• [Set task]: State how many lines in the entries below contain the string "width", matching case exactly. Give only the number.

• [Dataset content]:
## Begin

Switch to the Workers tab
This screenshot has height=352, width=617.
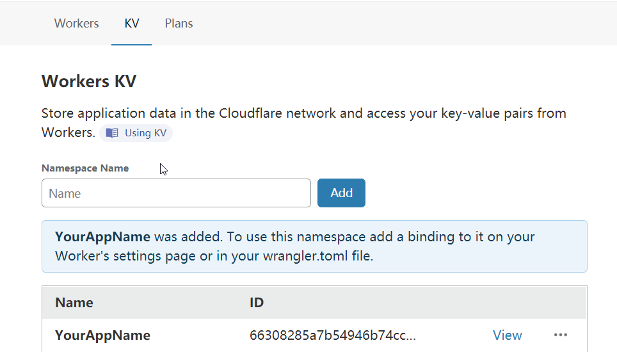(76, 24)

## End
## Begin

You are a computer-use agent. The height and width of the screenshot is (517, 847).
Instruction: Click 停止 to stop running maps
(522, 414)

## End

• [Solution for this exercise]: 2